» What the task requires
Please retype the data in full and exactly; the pictures are not part of the copy.

» Task data

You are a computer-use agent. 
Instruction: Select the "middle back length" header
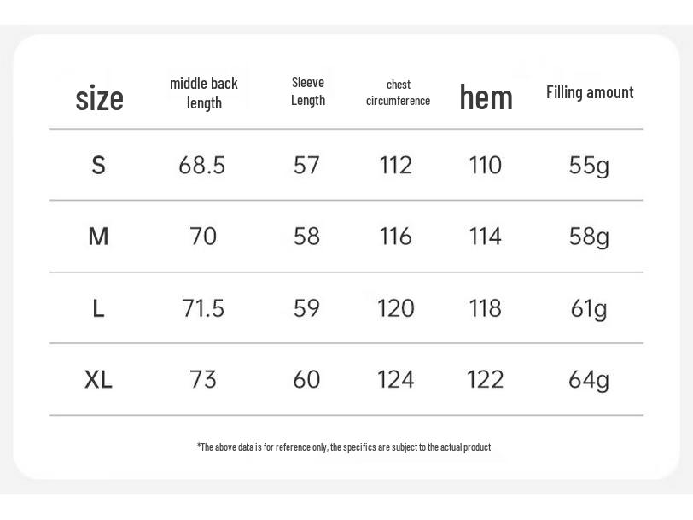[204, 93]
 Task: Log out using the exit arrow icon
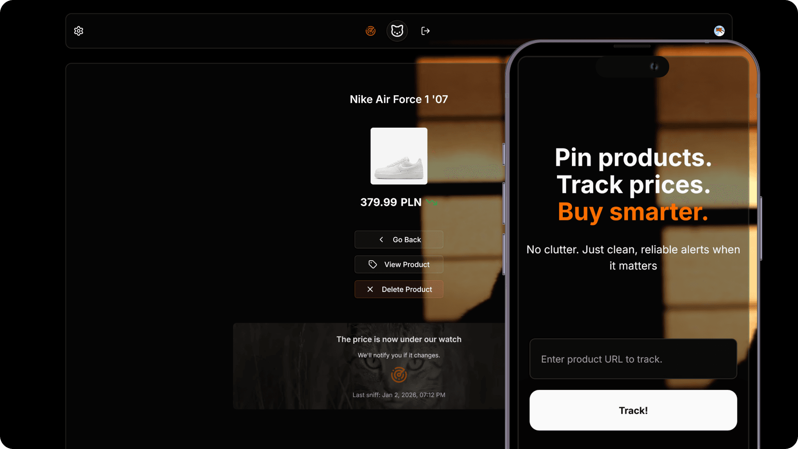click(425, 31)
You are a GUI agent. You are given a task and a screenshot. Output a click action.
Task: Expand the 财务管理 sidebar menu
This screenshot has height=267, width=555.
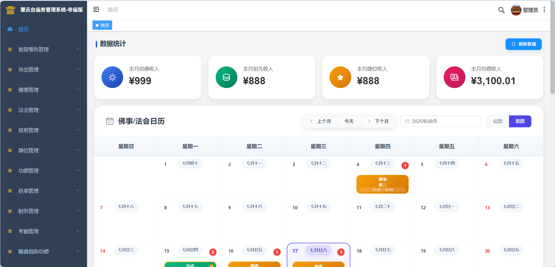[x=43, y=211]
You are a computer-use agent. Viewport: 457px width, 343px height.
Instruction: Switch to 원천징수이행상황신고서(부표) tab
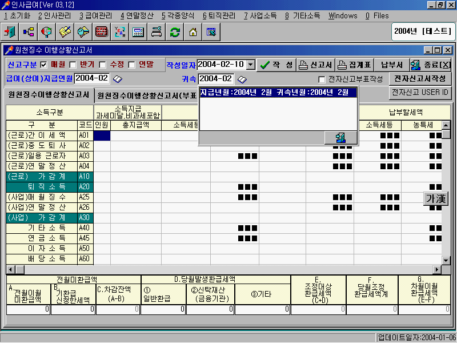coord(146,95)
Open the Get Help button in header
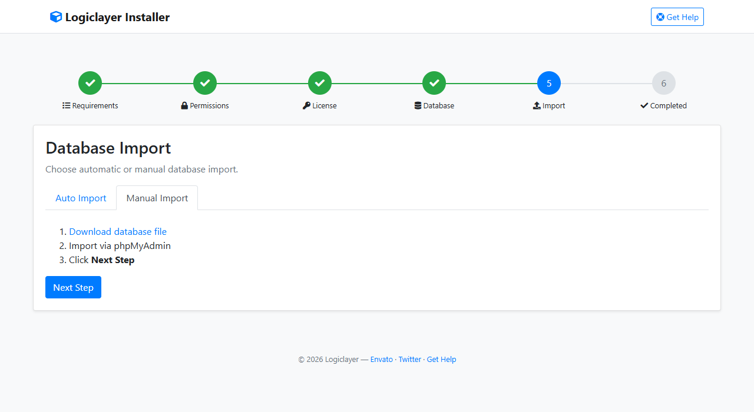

» Response area
You are a computer-use agent. 
Instruction: Select the "middle back length" header
[204, 93]
 Task: Log out using the exit arrow icon
click(425, 31)
You are a GUI agent. You are given a task and a screenshot. Output a click action.
Task: Expand the 财务管理 sidebar menu
This screenshot has height=267, width=555.
[x=43, y=211]
You are a computer-use agent. Viewport: 457px width, 343px height.
Instruction: Switch to 원천징수이행상황신고서(부표) tab
coord(146,95)
Open the Get Help button in header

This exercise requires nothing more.